Allah swt. Menciptakan
manusia dalam keragaman, baik keragaman budaya, bangsa, suku dan ras. Termasuk
menciptakan manusia dalam dua jenis, yaitu laki-laki dan perempuan. Keragaman
atau perbedaan yang diciptakanNya ini tidak lain kecuali bertujuan agar manusia
saling mengenal (li ta’arafuu). Dalam pada itu manusia akan merasakan
kebesaran Allah melalui ciptaanNya.
Istilah
ta’aruf secara sederhana didefenisikan sebagai aktifitas saling mengenal satu
sama lain agar tercipta hubungan yang
harmonis antara kedua belah pihak. Penggunaan istilah ta’aruf pada
dasarnya berlaku umum, baik perkenalan antara suku, budaya, bangsa termasuk
antara laki-laki dan perempuan. Hal ini dibuktikan dengan penggunaan istilah
Masa Ta’aruf pada sekolah-sekolah tertentu khususnya pondok pesantren sebagai
ganti dari istilah Masa Orientasi Siswa (MOS) yang merupakan kegiatan saling
mengenal antara santriwan/santriwati baru dengan lingkungan barunya yaitu
sekolah barunya itu sendiri. Namun, istilah ini kemudian lebih cenderung
digunakan dalam pengertian upaya saling mengenal antara seorang laki-laki dan
seorang perempuan yang diniatkan akan berlanjut pada tingkat hubungan yang
lebih serius yaitu pernikahan. Ta’aruf dalam pengertian tersebut adalah untuk
menuju ke jenjang pernikahan. Sehingga, tidak layak disebut ta’aruf jika dari
awal niatnya bukan untuk bermuara pada pernikahan. Sebagaimana kebanyakan
remaja pada saat ini yang membuat hubungan hanya sekedar ikut-ikutan ataupun
gengsi dengan sebayanya yang pada akhirnya membuatnya tidak lebih dari
ilustrasi bus dan halte yang selalu
bergantian seiring berjalannya waktu.
Hemat
penulis, istilah ta’aruf sesungguhnya merupakan istilah lain dari istilah
Pacaran Islami.

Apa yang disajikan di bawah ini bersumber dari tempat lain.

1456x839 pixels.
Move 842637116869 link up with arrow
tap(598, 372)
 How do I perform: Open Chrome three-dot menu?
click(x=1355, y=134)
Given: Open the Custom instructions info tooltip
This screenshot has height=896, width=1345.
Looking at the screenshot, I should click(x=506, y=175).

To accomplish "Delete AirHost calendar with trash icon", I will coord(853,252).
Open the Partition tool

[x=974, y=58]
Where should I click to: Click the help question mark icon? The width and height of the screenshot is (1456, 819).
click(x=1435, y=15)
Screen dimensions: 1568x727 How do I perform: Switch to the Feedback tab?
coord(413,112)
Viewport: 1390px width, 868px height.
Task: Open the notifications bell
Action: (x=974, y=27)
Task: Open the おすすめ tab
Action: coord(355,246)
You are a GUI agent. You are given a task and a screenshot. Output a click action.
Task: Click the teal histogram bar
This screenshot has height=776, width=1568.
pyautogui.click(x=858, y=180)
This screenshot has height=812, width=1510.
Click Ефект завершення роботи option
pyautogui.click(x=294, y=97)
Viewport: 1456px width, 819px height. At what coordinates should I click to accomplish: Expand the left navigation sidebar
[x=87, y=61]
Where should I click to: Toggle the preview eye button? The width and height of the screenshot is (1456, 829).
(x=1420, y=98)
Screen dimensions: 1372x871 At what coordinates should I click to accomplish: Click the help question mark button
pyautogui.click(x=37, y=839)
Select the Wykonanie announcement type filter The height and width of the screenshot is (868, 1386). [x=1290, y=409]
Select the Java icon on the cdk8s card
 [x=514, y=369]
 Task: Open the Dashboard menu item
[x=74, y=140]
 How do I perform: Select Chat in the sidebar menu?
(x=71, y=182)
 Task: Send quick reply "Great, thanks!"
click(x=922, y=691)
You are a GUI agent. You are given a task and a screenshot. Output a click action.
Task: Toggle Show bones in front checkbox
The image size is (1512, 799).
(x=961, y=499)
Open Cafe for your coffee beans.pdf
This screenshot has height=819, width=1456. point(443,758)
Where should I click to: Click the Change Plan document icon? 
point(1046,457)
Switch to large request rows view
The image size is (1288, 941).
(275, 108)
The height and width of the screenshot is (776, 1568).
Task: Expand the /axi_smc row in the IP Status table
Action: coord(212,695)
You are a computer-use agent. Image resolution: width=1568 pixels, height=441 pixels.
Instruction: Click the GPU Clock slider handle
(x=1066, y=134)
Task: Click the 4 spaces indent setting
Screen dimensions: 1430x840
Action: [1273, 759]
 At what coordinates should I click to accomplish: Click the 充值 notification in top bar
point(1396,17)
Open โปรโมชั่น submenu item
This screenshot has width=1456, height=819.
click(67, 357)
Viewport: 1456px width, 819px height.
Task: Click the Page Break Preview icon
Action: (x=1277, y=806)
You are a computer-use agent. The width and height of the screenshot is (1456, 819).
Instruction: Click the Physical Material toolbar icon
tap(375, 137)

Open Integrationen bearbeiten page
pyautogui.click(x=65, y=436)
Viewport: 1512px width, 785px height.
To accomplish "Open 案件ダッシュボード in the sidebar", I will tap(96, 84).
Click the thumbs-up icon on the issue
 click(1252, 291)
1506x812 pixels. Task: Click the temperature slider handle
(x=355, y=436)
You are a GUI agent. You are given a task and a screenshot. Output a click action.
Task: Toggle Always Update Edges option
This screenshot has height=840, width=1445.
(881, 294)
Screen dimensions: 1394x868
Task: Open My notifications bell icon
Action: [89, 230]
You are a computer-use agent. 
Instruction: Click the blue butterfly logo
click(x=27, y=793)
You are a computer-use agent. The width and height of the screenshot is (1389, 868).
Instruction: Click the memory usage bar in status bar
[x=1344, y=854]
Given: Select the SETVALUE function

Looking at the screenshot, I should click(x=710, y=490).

Perubahann ini disebabkan Karena istilah pacaran yang cenderung
berkonotasi negative sehingga tidak wajar disandingkan dengan istilah Islami
maka digunakanlah istilah ta’aruf ini. Padahal, perubahan ini sesungguhnya
tidak diperlukan ketika terlebih dahulu dipahami makna dari kata pacaran itu sendiri.
Menurut kamus Besar bahasa Indonesia, kata pacar diartikan sebagai ‘teman lawan
jenis yang tetap dan mempunyai hubungan batin berdasarkan cinta kasih, biasanya
untuk menjadi tunangan atau kekasih. Pacaran adalah bercintaan atau
berkasih-kasihan. Kalau demikian halnya, pacaran sesungguhnya hanya diartikan
sebagai sikap batin, yang kemudian disalah-artikan oleh kebannyak oranag
termsuk remaja. Karena hubungan yang dinamai pacaran ini kemudian disusul
dengan tingkah laku berdua-duaan, saling memegang, dan tingkah laku lainnya yang
tidak tidak dibolehkan agama. maka ternodailah istilah pacaran ini yang pada
awalnya hanya merupakan sikap batin. Dan
tingkah laku inilah yang justru mendominasinya
Sehingga, istilah ta’aruf sesungguhnya hanya
istilah lain pacaran yang seakan-akan ingin memberi kesan Islami pada sebuah
hubungan antara seorang laki-laki dan seorang perempuan. Padahal, tidak ada
jaminan bahwa pelaku ta’aruf tidak melakukan tingkah laku yang tidak sesuai
dengan ajaran Islam. Jangan sampai, orang-orang yang katanya ta’arufan justru
melakukan pelanggaran nilai-nilai Islam lebih dari orang yang ber’pacaran’.
Kesimpulannya
adalah apapun istilahnya baik itu ta’aruf, pacaran Islami, pacaran (tanpa
embel-embel Islami) ataupun tanpa istilah tertentu haruslah hubungan yang
dilandaskan pada niat tulus kedua belah pihak (laki-laki & perempuan) untuk
mencari pasangan hidup yang kemudian bersama-sama membentuk keluarga yang
sakinah, mawaddah, rahmah, dan amanah untuk menjalankan sunnah RasulNya. Jika
berangkat dari niat tulus seperti demikian itu (bukan niat atas dasar nafsu
ataupun egoisme darah muda belaka) maka agaknya dapat dipastikan bahwa dalam
hubungannya itu tidak akan didapatkan tingkah-laku yang melanggar nilai-nilai
budaya apalagi nilai-nilai suci Islam.